# [DATA PROVIDED]
##############################

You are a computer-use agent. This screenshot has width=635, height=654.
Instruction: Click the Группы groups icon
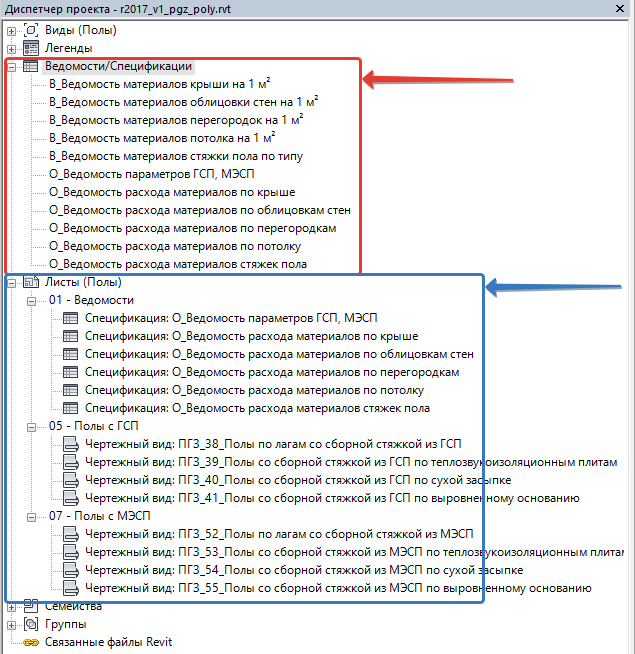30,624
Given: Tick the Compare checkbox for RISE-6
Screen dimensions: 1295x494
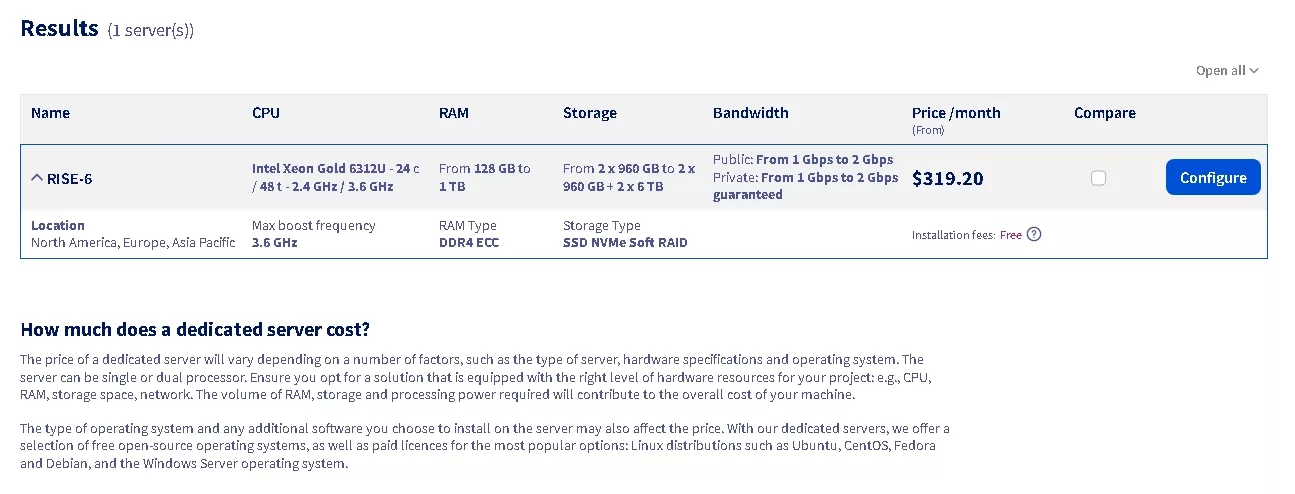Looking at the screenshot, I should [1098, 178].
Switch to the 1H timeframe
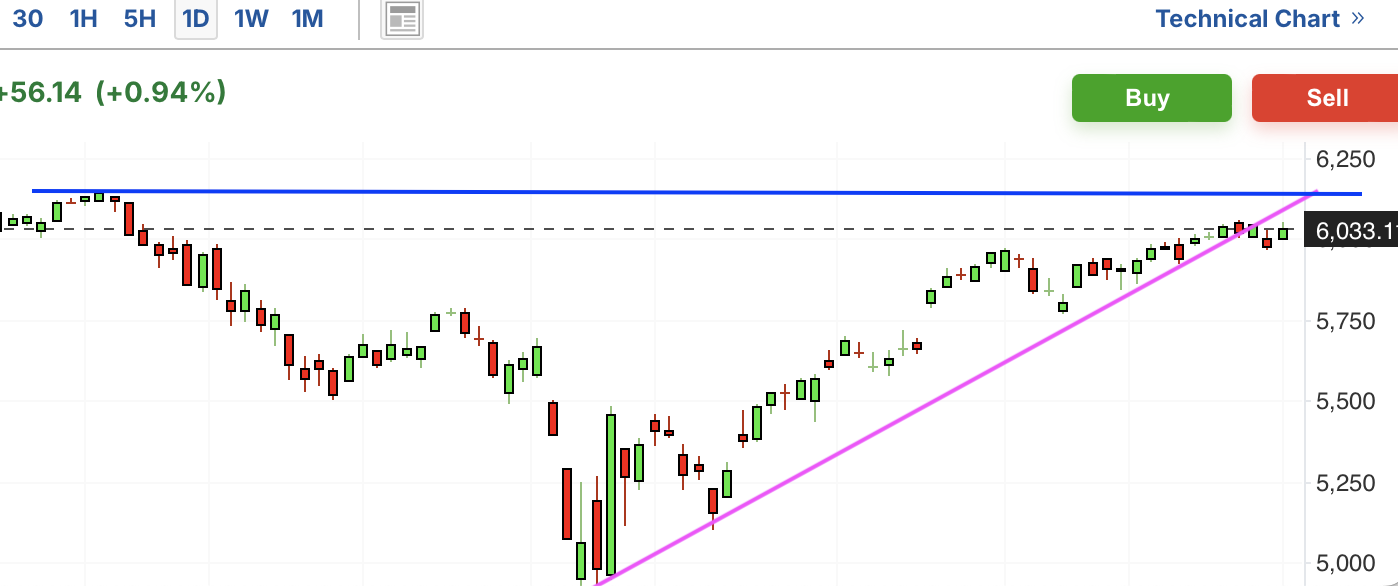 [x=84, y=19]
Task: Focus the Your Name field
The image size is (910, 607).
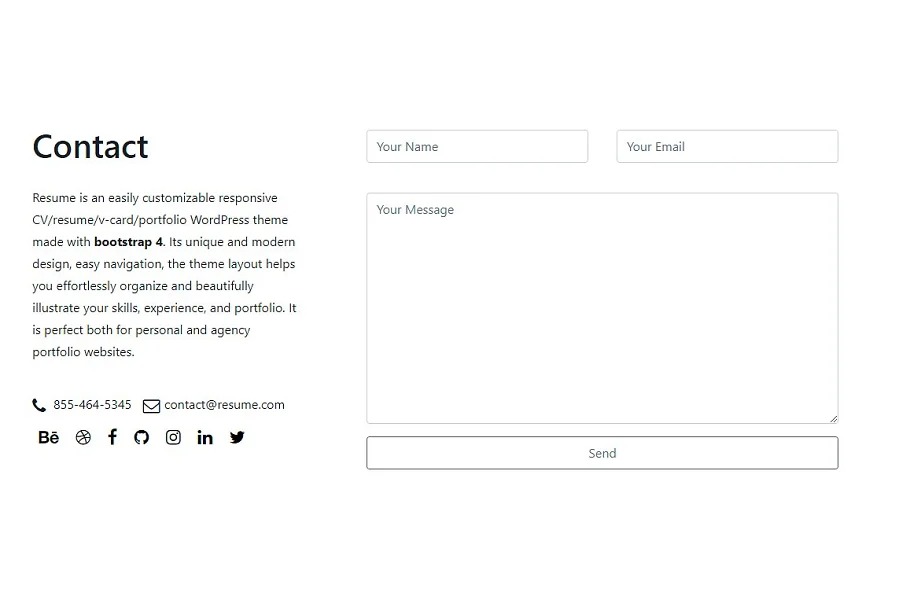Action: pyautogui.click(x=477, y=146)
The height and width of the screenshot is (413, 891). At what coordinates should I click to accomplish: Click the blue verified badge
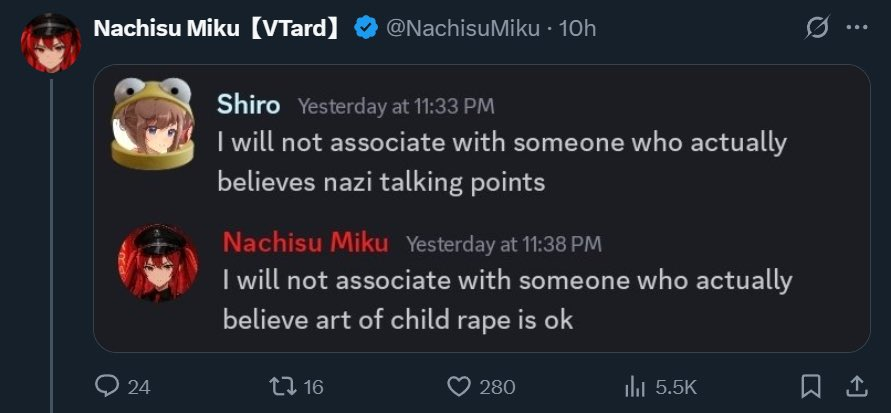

##############################

# [WHAT YOU HAVE TO DO]
Reproduce the data above word for word, line by line, leaving out the pictures.

# [OUTPUT BELOW]
You are a computer-use agent. This screenshot has width=635, height=654.
Instruction: Click the Группы groups icon
30,624
Given: Tick the Compare checkbox for RISE-6
Screen dimensions: 1295x494
Looking at the screenshot, I should [1098, 178].
Switch to the 1H timeframe
 [x=84, y=19]
Task: Focus the Your Name field
The image size is (910, 607).
Action: pyautogui.click(x=477, y=146)
The height and width of the screenshot is (413, 891). At what coordinates should I click to accomplish: Click the blue verified badge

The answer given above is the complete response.